─── Verilen Metin
ALDATMA ve ALDATILMA PSİKOLOJİSİ

Birçok güzel duyguyu karşılıklı hissettiğiniz partnerinizle çıktığınız yolda ara ara hislerinizde azalmalar yaşanabilir. İlk zamanlar ile şimdi aynı kalmayan, azalmış hislerin oluşturduğu boşluğu doldurma girişimini aldatma olarak tanımlayabiliriz.
Tek bir nedenle açıklayamadığımız, birçok nedene bağlı olarak gelişen  bu durum çok ince detayları olan, keskin bir çukurdur. Unutmamak ve tekrar tekrar hatırlatmak gerekir ki bu noktaya aşama aşama gelinir.

CİNSEL ALDATMA/DUYGUSAL ALDATMA

Her iki cinsiyet için mümkün olsa da cinsel aldatma denildiğinde akıllara gelen erkeklerdir. Duygusal aldatmada ise kadınlar. Fakat vakalar her iki cinsin de iki aldatma türüne sıkça başvurduğunu göstemektedir. Kadınlar duygusal aldatılmayı, erkeler ise cinsel aldatmayı daha tehlikeli görür. Evrimsel psikoloji bu durumu şöyle açıklar; her iki cins de soylarının devamı için üremek ister ve bu amaç için birliktelik oluştururlar. Bu birlikteliklerde kadın kendisinin ve bebeğinin hayatını daha rahat şartlarda devam ettirmek ister ve bu statüde erkekleri kendilerine eş olarak seçerler. Duygusal olarak aldatılan kadın, bebeğinin ve kendisinin bakımına bir tehdit oluştuğunu hisseder. Bu yüzden duygusal aldatma kadınlar için daha yıkıcı olandır.

Erkekler açısından  cinsel aldatma önemli ve kesinlikle olmaması gereken kırmızı bir çizgi olarak görülür. Cinsel olarak aldatılmış erkek, doğacak ya da doğmuş çocuğun kendisine ait olup olmadığı şüphesine düşerek, başkasının bebeğine bakıyor olma endişesine kapılır. Cinsel aldatma da bu sebeple erkekler için daha yıkıcıdır.
──────
─── Bilgiler
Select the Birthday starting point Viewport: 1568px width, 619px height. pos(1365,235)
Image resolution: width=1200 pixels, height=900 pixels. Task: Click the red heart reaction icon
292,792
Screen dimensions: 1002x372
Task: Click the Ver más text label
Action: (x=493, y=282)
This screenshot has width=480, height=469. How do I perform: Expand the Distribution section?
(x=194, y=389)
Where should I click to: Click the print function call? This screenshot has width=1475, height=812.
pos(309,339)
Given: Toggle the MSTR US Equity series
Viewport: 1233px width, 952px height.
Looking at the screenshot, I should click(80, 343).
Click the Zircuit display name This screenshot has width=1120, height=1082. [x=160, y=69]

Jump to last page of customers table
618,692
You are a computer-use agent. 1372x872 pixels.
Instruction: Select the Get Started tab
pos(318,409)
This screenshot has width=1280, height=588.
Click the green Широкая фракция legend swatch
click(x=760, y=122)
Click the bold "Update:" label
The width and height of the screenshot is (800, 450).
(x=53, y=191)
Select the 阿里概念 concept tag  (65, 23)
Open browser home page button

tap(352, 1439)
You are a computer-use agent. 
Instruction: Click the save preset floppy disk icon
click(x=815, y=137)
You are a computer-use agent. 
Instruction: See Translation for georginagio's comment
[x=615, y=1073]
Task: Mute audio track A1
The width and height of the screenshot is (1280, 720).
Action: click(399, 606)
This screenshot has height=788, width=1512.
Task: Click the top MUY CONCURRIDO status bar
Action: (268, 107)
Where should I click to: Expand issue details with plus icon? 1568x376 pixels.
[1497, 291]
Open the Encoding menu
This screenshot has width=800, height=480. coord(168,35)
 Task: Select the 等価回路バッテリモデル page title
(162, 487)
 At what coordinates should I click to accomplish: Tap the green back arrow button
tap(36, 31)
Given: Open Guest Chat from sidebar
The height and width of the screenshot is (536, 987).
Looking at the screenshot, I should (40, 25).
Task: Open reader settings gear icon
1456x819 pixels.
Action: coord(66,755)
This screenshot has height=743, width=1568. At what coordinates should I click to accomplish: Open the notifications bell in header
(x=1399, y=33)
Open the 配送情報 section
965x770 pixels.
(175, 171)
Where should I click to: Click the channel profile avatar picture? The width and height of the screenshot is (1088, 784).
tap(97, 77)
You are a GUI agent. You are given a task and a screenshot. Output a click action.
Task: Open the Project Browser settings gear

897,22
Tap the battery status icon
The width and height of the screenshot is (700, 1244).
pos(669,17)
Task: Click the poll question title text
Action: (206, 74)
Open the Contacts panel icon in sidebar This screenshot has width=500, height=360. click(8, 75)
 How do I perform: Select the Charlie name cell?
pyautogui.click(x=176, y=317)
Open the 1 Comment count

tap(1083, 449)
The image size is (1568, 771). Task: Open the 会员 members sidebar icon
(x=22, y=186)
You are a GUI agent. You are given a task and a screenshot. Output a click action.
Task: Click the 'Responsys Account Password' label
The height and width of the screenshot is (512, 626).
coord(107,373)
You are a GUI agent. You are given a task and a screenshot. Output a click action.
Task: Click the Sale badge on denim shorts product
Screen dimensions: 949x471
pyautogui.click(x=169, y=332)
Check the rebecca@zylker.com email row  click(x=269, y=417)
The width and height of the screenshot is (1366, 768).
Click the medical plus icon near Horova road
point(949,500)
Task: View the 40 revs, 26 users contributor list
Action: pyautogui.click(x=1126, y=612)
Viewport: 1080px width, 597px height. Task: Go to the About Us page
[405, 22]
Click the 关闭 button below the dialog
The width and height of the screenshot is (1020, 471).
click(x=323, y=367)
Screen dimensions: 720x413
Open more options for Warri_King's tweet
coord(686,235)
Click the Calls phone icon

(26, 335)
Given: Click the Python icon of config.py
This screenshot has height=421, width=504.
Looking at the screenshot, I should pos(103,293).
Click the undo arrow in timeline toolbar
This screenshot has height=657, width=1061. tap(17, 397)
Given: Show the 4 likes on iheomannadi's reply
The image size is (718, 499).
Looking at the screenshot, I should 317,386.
──────
▸ **Görev Tanımı**: Aldatma psikolojisi metninin "Erkekler açısından  cinsel" sözlerini içeren yerden başlayıp "için daha yıkıcıdır." sözlerinden sonra sona eren bölümünü hiç değiştirmeden yeniden yazınız. Bu öğelerin metinle hiçbir ilgisi yoktur.

▸ **Tamamlanmış Görev**:
Erkekler açısından  cinsel aldatma önemli ve kesinlikle olmaması gereken kırmızı bir çizgi olarak görülür. Cinsel olarak aldatılmış erkek, doğacak ya da doğmuş çocuğun kendisine ait olup olmadığı şüphesine düşerek, başkasının bebeğine bakıyor olma endişesine kapılır. Cinsel aldatma da bu sebeple erkekler için daha yıkıcıdır.